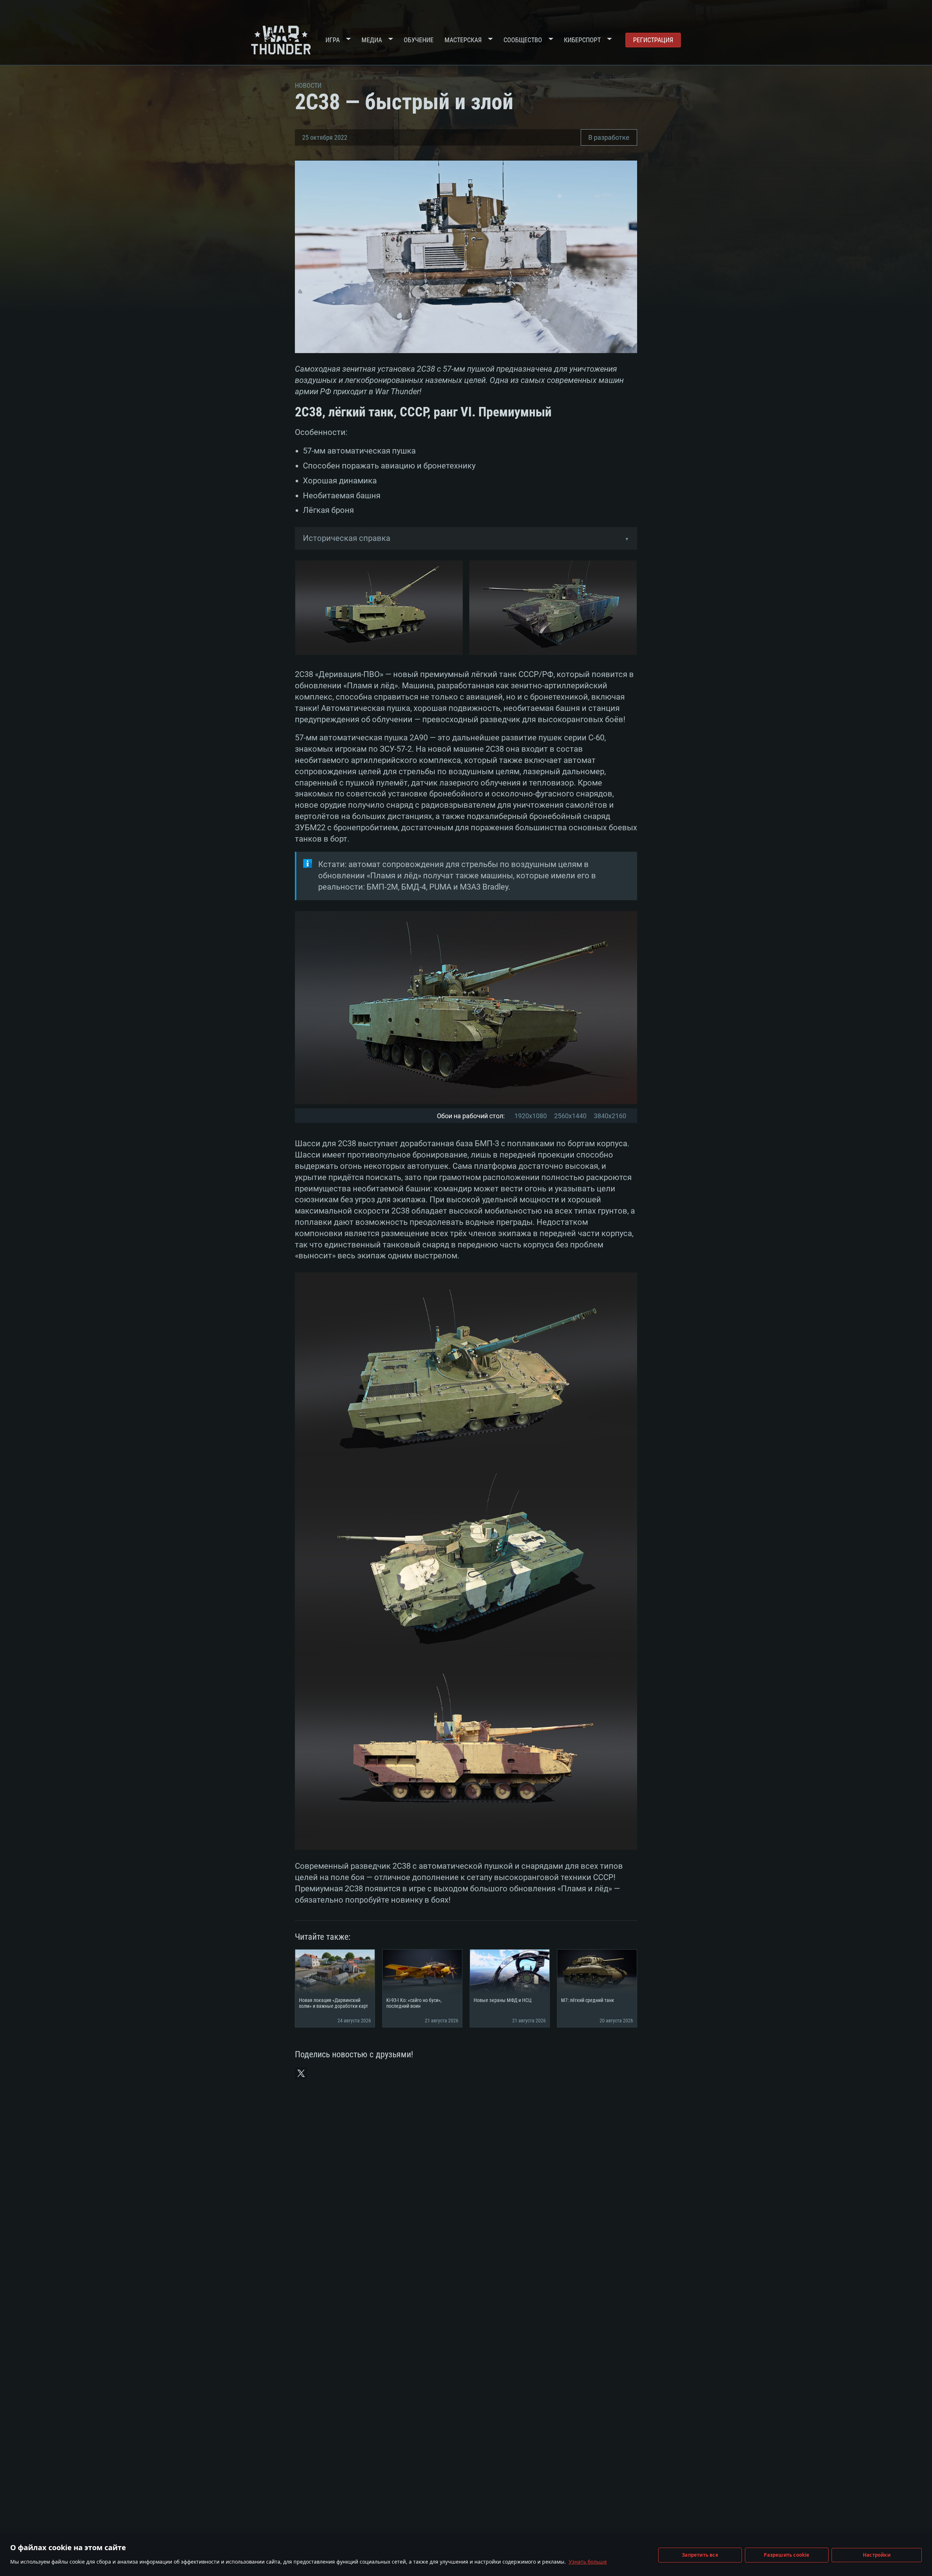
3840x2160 (610, 1116)
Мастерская (463, 40)
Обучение (419, 40)
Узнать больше (588, 2561)
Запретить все (700, 2555)
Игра (332, 40)
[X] (301, 2073)
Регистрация (653, 40)
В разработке (608, 137)
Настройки (876, 2555)
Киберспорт (582, 40)
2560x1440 (570, 1116)
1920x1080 (530, 1116)
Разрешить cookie (786, 2555)
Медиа (372, 40)
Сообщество (522, 40)
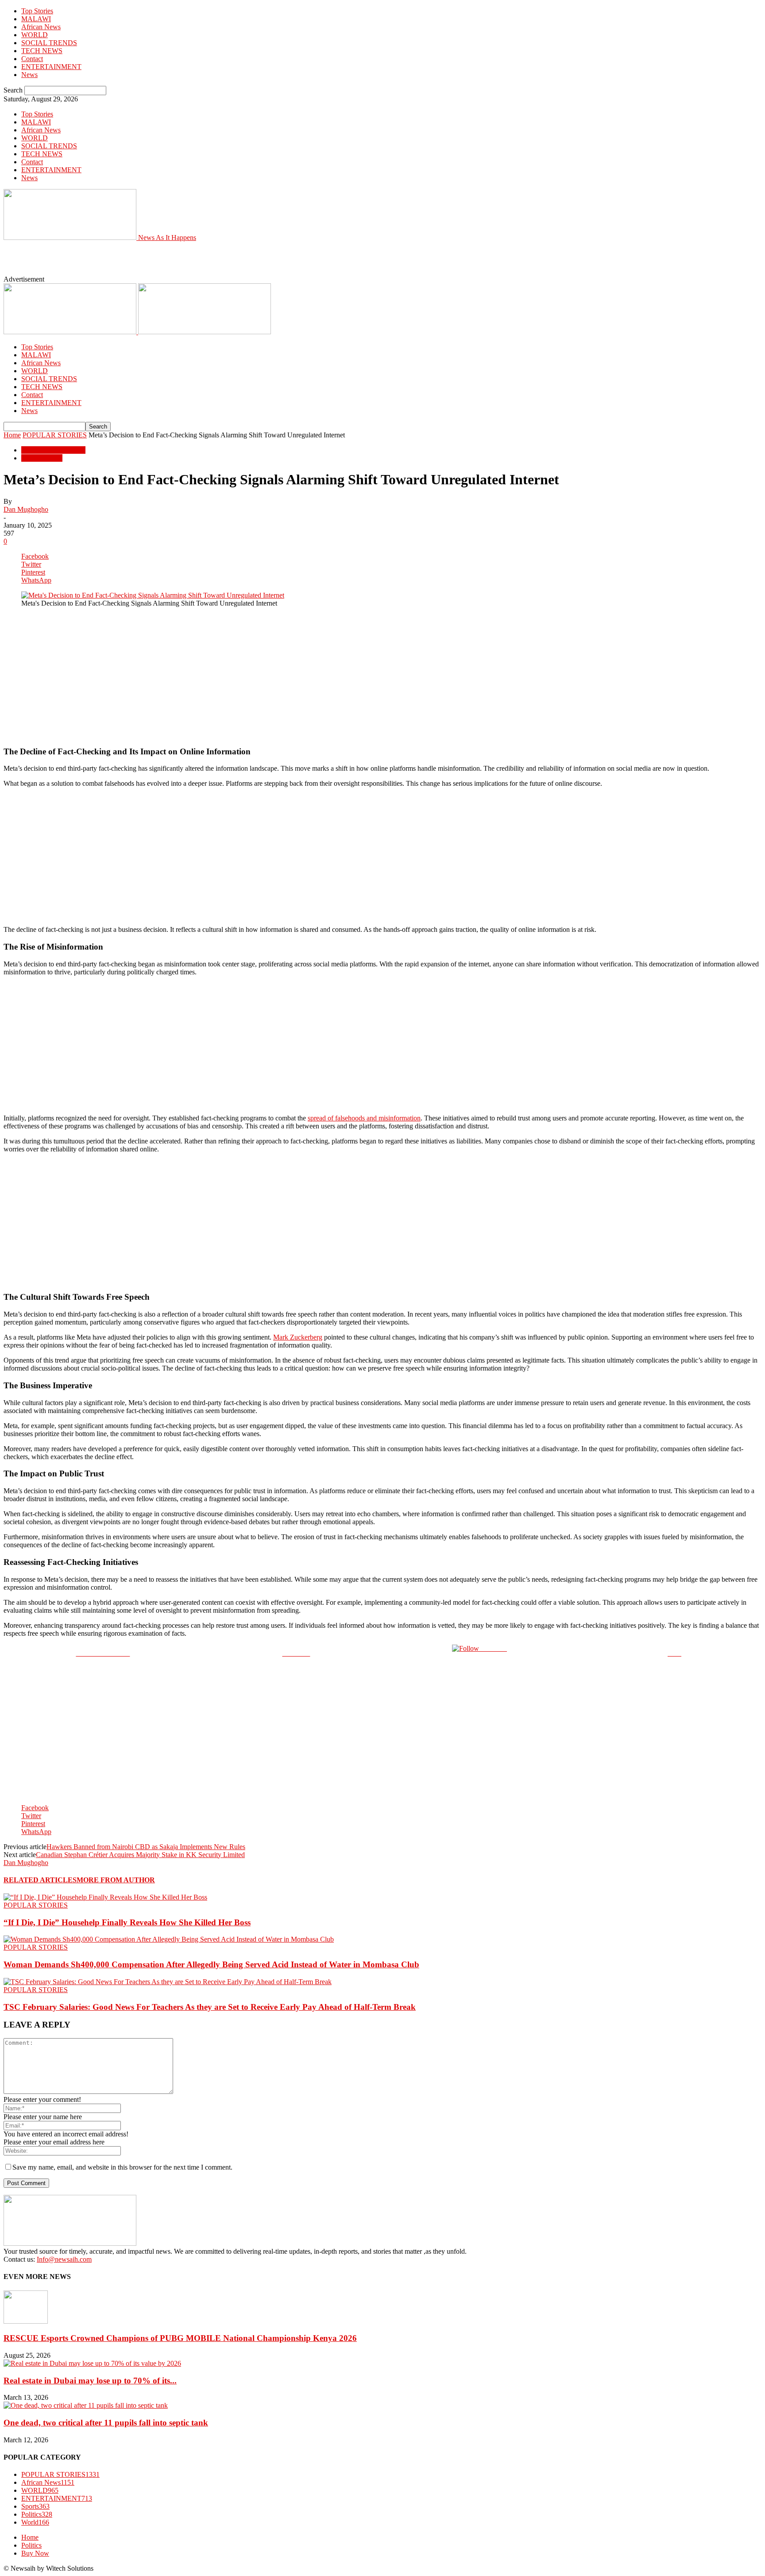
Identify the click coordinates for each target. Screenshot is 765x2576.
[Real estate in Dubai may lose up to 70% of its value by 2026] (92, 2363)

▸ Exercise:
Your answer must be exactly the lines from the one containing "Сообщество (522, 40)" through the last line of the records above, both included, with every picture left out.

▸ Expected answer:
Сообщество (522, 40)
Identify the click coordinates for each target. Screenshot is 765x2576.
[Real estate in Dubai may lose up to 70% of its value by 2026] (92, 2363)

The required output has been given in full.